Exercise directions
An exact transcript of all the records is required, with nothing left out.
------------
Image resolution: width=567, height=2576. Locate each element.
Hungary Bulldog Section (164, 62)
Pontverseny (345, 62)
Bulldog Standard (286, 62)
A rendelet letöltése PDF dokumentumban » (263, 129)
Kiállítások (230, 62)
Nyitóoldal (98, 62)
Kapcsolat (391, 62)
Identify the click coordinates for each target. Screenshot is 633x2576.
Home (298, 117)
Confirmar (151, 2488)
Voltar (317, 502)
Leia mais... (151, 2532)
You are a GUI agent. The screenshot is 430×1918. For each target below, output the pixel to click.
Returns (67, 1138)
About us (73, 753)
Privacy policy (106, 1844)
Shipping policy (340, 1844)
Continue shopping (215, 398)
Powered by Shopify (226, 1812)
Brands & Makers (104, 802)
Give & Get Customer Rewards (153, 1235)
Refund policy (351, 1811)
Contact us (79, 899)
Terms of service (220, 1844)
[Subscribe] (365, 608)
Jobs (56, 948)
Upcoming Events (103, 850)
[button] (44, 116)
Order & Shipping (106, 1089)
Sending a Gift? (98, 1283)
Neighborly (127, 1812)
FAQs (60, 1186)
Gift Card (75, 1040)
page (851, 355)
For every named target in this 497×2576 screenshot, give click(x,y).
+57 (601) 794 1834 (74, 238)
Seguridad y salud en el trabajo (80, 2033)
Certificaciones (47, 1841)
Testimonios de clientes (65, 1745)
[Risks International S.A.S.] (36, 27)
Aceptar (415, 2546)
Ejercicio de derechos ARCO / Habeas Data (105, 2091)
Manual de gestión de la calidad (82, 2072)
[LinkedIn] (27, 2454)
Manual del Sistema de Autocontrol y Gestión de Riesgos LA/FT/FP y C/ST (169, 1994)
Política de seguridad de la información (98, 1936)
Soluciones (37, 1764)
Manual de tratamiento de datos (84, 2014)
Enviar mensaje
------------
Answer for the task
Image resolution: width=567, height=2576. Locate each element.
Hungary Bulldog Section (164, 62)
Pontverseny (345, 62)
Bulldog Standard (286, 62)
A rendelet letöltése PDF dokumentumban » (263, 129)
Kiállítások (230, 62)
Nyitóoldal (98, 62)
Kapcsolat (391, 62)
Identify the click coordinates for each target. Screenshot is 633x2576.
Home (298, 117)
Confirmar (151, 2488)
Voltar (317, 502)
Leia mais... (151, 2532)
You are a GUI agent. The screenshot is 430×1918. For each target below, output the pixel to click.
Returns (67, 1138)
About us (73, 753)
Privacy policy (106, 1844)
Shipping policy (340, 1844)
Continue shopping (215, 398)
Powered by Shopify (226, 1812)
Brands & Makers (104, 802)
Give & Get Customer Rewards (153, 1235)
Refund policy (351, 1811)
Contact us (79, 899)
Terms of service (220, 1844)
[Subscribe] (365, 608)
Jobs (56, 948)
Upcoming Events (103, 850)
[button] (44, 116)
Order & Shipping (106, 1089)
Sending a Gift? (98, 1283)
Neighborly (127, 1812)
FAQs (60, 1186)
Gift Card (75, 1040)
page (851, 355)
For every named target in this 497×2576 screenshot, give click(x,y).
+57 (601) 794 1834 (74, 238)
Seguridad y salud en el trabajo (80, 2033)
Certificaciones (47, 1841)
Testimonios de clientes (65, 1745)
[Risks International S.A.S.] (36, 27)
Aceptar (415, 2546)
Ejercicio de derechos ARCO / Habeas Data (105, 2091)
Manual de gestión de la calidad (82, 2072)
[LinkedIn] (27, 2454)
Manual del Sistema de Autocontrol y Gestión de Riesgos LA/FT/FP y C/ST (169, 1994)
Política de seguridad de la información (98, 1936)
Soluciones (37, 1764)
Manual de tratamiento de datos (84, 2014)
Enviar mensaje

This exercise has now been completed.